Environmental exposures have a profound impact on the development and clinical course of childhood asthma. Environmental exposures commonly linked with asthma include tobacco smoke exposure, domestic and farm animals, respiratory viral infections, and occupational exposures [23]. Variants of the 17q21 locus may enhance the association between early respiratory infections and childhood asthma. Respiratory infections with human rhinovirus (HRV) in individuals with the risk genotype for rs7216389 SNP was associated with a >10- fold increase in odds ratio for childhood asthma. The rs7216389 genotype was also associated with increased transcript levels of ORMDL3 and GSDMB, but not IKZF3, in HRV-stimulated PBMCs [24]. The increased risk for early-onset asthma conferred by the 17q21 gene variants was also increased by early-life exposure to environmental tobacco smoke [4]. These studies highlight the interactions between 17q21 gene variants and common environmental risk factors, thus providing insights into the functional role of 17q21 locus in the pathophysiology of asthma.

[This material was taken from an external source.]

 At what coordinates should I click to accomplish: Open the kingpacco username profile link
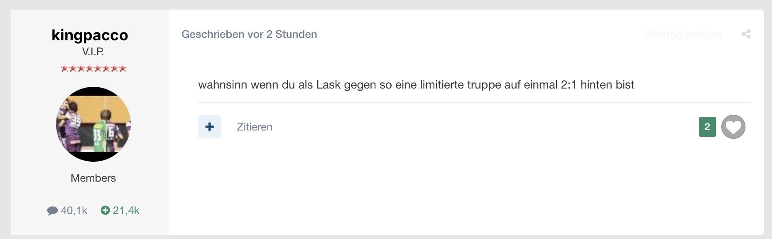[x=90, y=35]
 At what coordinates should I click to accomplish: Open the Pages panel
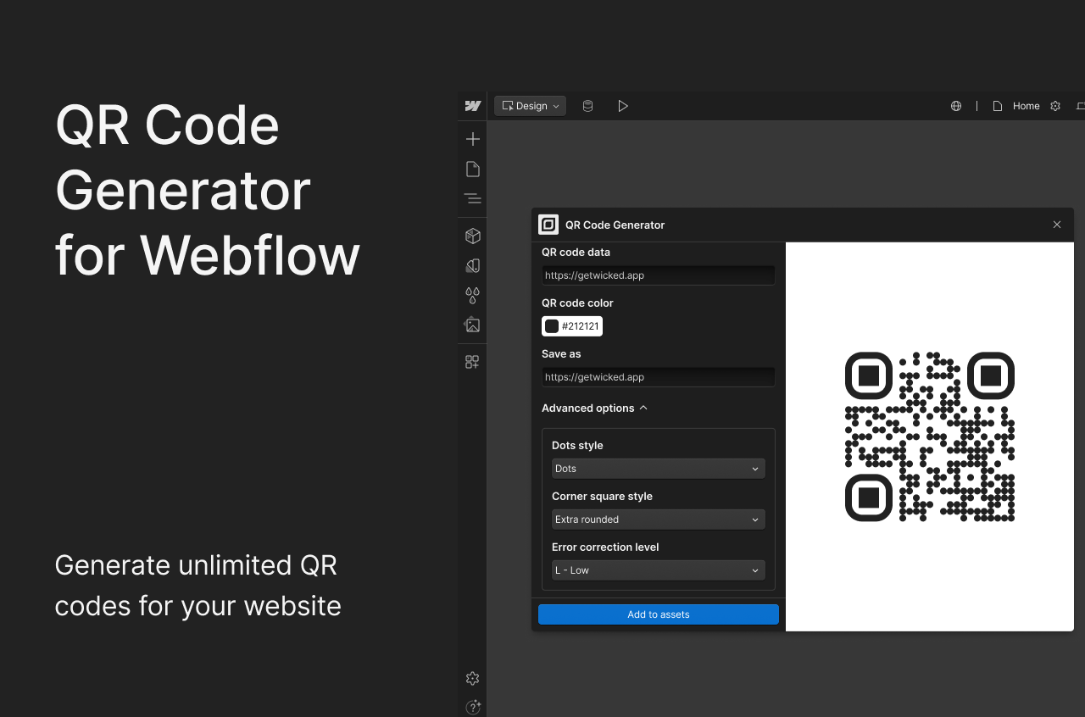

In conclusion, several genetic epidemiological studies have consistently shown the association of 17q21 locus with asthma, thus highlighting the paramount importance of studying the biological roles of 17q21 genes. Recent experimental evidence has linked ORMDL3 to activation of ATF6α, altered calcium homeostasis, and sphingolipid synthesis. In addition, ORMDL3 transgenic mice exhibit increased airway remodeling and airway responsiveness suggesting an important role for ORMDL3 in asthma. At present the biological function(s) of the three other genes of this locus, including GSDMB, IKZF3 and ZPBP2 remains unexplored. As current asthma therapies mainly rely on symptomatic relief, identifying novel pathways that could be therapeutically manipulated based on a patient’s genotype is an important step towards developing a more personalized medicine approach for asthma therapies.